TEMPO.CO, Jakarta - Staf Khusus Presiden Ahmad Erani Yustika menyebut data produksi beras yang beberapa hari lalu diumumkan oleh Badan Pusat Statistik atau BPS sangat penting. Lembaga statistik itu baru saja mengumumkan perhitungan produksi beras dengan metode yang diklaim lebih akurat.
Baca: Indonesia Surplus Beras Tapi Masih Impor, Kenapa?
"Begitu disampaikan, maka keseluruhan pemikiran, kebijakan, dan program akan ikut berubah karena data tadi," ujar Erani di Sekolah Tinggi Ilmu Statistika, Jakarta, Kamis, 25 Oktober 2018.
Sebab, data tersebut menggambarkan secara keseluruhan data produksi suatu komoditas, mulai dari jumlah produksi, hingga kekurangan atau kelebihan produksi. Menurut Erani, perlu waktu sekitar tiga tahun untuk bisa mengkoreksi data produksi beras tersebut. "Untuk data itu perjuangan dilakukan luar biasa."

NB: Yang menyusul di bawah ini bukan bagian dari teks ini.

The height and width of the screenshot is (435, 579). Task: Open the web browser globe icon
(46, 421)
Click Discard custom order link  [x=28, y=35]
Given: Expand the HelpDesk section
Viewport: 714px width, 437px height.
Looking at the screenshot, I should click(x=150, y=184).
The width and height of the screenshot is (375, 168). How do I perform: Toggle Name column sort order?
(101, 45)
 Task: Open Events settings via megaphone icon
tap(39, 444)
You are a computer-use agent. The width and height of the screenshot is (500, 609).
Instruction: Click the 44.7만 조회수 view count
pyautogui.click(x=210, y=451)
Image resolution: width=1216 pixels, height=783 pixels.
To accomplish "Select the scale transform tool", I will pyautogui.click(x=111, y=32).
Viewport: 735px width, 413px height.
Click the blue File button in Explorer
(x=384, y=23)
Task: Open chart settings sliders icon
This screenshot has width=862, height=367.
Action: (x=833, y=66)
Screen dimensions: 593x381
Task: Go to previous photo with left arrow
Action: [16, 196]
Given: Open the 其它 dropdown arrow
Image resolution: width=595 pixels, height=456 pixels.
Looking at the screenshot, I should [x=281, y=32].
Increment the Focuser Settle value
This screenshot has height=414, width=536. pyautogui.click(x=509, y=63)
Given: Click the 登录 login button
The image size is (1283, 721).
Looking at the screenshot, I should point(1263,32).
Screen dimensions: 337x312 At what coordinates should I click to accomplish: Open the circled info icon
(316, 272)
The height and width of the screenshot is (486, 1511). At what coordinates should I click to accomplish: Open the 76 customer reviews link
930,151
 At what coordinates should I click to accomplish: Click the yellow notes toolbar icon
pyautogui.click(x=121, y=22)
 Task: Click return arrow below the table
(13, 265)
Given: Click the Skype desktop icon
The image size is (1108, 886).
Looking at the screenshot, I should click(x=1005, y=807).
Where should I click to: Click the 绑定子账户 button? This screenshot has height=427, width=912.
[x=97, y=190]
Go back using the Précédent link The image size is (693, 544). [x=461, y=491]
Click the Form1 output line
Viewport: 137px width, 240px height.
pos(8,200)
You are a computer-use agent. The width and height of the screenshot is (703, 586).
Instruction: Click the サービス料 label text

Dalam rilis teranyarnya, BPS mencatat luas panen tahun 2018 diperkirakan mencapai 10,9 juta hektare. Adapun, berdasarkan perhitungan luas panen diperkirakan produksi gabah kering giling atau GKG mencapai 49,65 juta ton sampai September 2018.
Sedangkan, potensi produksi sampai Desember 2018 diperkirakan sebesar 56,54 juta ton gabah atau setara dengan 32,42 juta ton beras. Karena itu, dengan angka konsumsi beras mencapai 29,57 juta ton per tahun, maka diketahui surplus beras diperkirakan mencapai 2,85 juta ton.
Kepala Badan Pusat Statistik Suhariyanto menyebut data produksi beras sebenarnya bukanlah satu-satunya acuan pemerintah dalam mengambil kebijakan. "Data yang digunakan untuk membuat kebijakan tidak hanya data produksi, kita punya data harga yang jauh lebih bagus," ujar Suhariyanto. Kendati, ia tidak menampik bahwa data produksi beras adalah data yang krusial.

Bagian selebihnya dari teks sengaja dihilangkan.